The annual siege of Beijing has almost passed.
Chinese Lunar New Year tradition calls for loud noises to frighten away evil spirits, and each year the nation that invented fireworks indulges gleefully in brilliant nighttime displays to celebrate the biggest holiday of the year. That celebration has been even more jubilant in Beijing since 2005, when authorities reversed a 12-year ban on fireworks inside city limits, albeit only during the New Year period and still with some restrictions.
Still, red-roofed kiosks carrying fireworks with names like Ten Thousand Sounds pop up on street corners starting in mid-January, fuelling light-and-sound extravaganzas that leave the city sounding like a war zone for the better part of a month. Most families spend at least a few hundred yuan (less than $100) each year on firecrackers, this year ushering in a Year of the Dragon they hope will bring prosperity.
“Shooting fireworks and firecrackers is our tradition. When they explode in the air, it brings the feeling of the Spring Festival,” said vendor Wang Yong, 34, complaining sales at his kiosk in the central-eastern neighbourhood of Shuangjing were down this year -- perhaps a reflection of the country’s slowing economic growth.
Over the years, the celebrating has taken a toll.

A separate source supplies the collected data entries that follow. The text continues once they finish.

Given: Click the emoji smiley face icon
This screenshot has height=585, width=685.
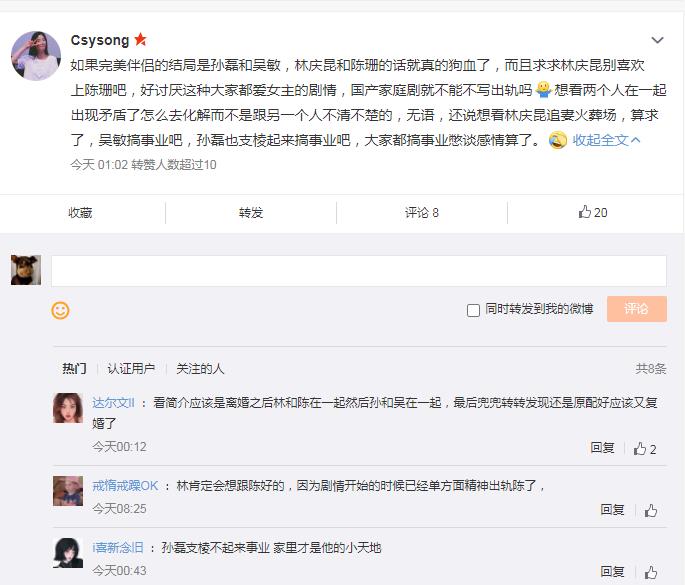Looking at the screenshot, I should pos(60,311).
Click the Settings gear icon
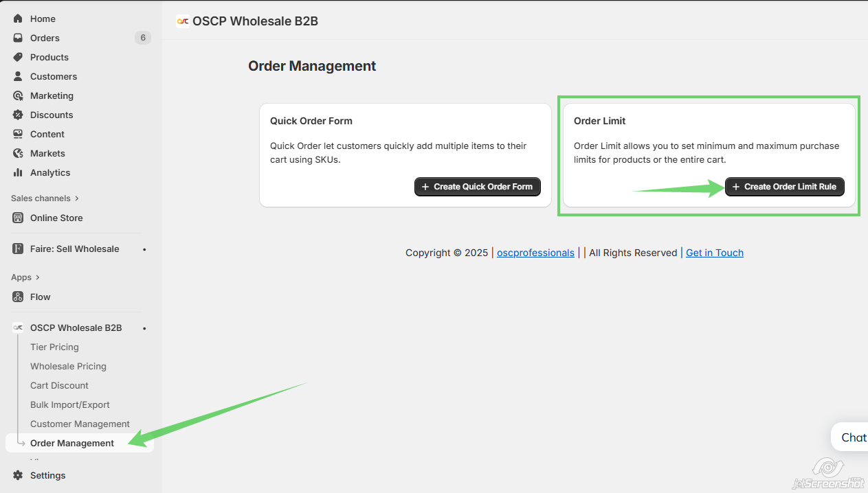868x493 pixels. click(x=18, y=475)
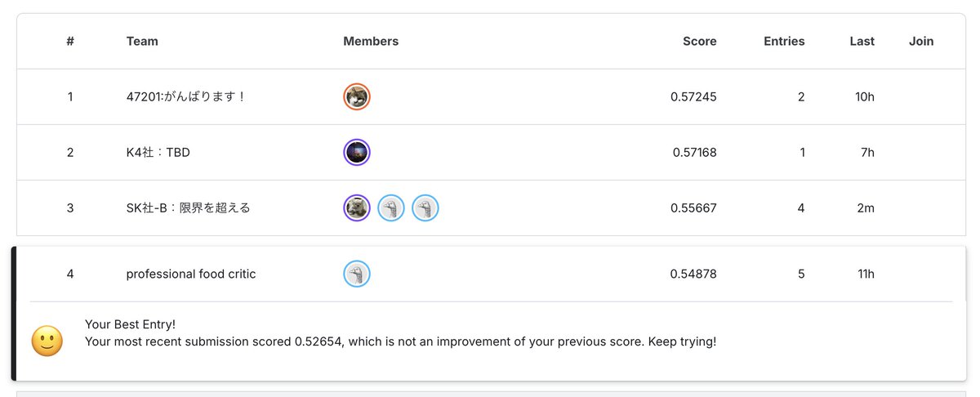The image size is (980, 397).
Task: Open the avatar of team 47201 member
Action: (x=357, y=97)
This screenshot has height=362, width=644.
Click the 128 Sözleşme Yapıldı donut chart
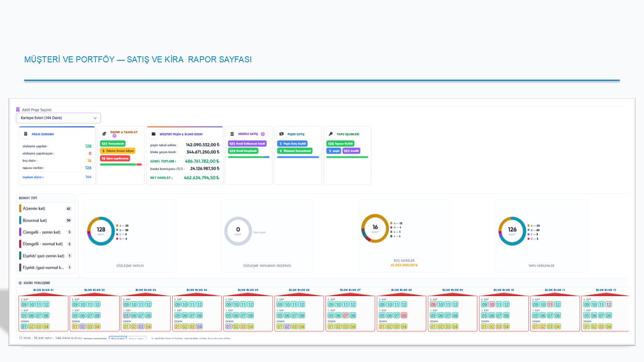pos(101,231)
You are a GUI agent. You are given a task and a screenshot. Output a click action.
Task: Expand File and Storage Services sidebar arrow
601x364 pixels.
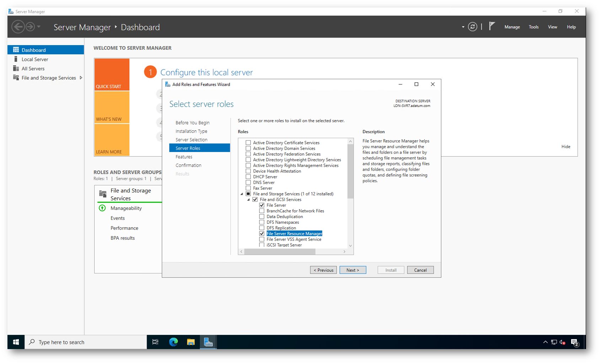pos(81,78)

In 2009, the future site of a Mandarin Oriental hotel in Beijing, adjacent to the city’s iconic new CCTV tower, was destroyed after a fireworks display gone wrong; last year, a five-star hotel in the city of Shenyang burned down.
This year, major landmarks have so far emerged unscathed by the nightly display, though firework-induced clouds of smoke on the first night of the festival sent Beijing’s new pollution monitoring equipment haywire, spiking readings of fine particulate matter – known as PM2.5 – up to unhealthy levels even after the daytime air had been cleared by gentle winds, lighter traffic and factory shutdowns for the holiday.
Beijing’s municipal health department has reported one dead, two amputations and 223 other injuries from wayward fireworks; Tongren Hospital, the city’s leading ophthalmology hospital, put 14 doctors and surgeons on duty in its emergency room to handle an expected surge in eye injuries.
Some 183.7 tons of red paper scraps, leftovers from firework casings, have littered city streets like confetti, according to the Beijing Environmental Sanitation Engineering Group, requiring more than 5,000 street sweepers to clean up – though that was, reportedly, three tons less than last year’s mess.
Twenty water tank trailers were reported to have been kept on standby to fight celebration-related fires.
“Every year there are some accidents, with dead or injured -- it’s quite normal,” said Fang Yuanyuan, 46, a Beijinger whose family spent about 1,000 yuan, or about $160, on fireworks for four separate nights during the festival, with their last show planned for Lantern Day on Feb. 6. It’s partly for tradition, and partly to pray for an auspicious year, ahead of her son writing grueling university entrance examinations this spring.
“The old generation always said it was for chasing away the evil ghosts,” she said. “Now, some do it because the kids love it, some want to create a mood; some think you can’t celebrate the New Year without them, some do it for auspiciousness and some out of superstition.”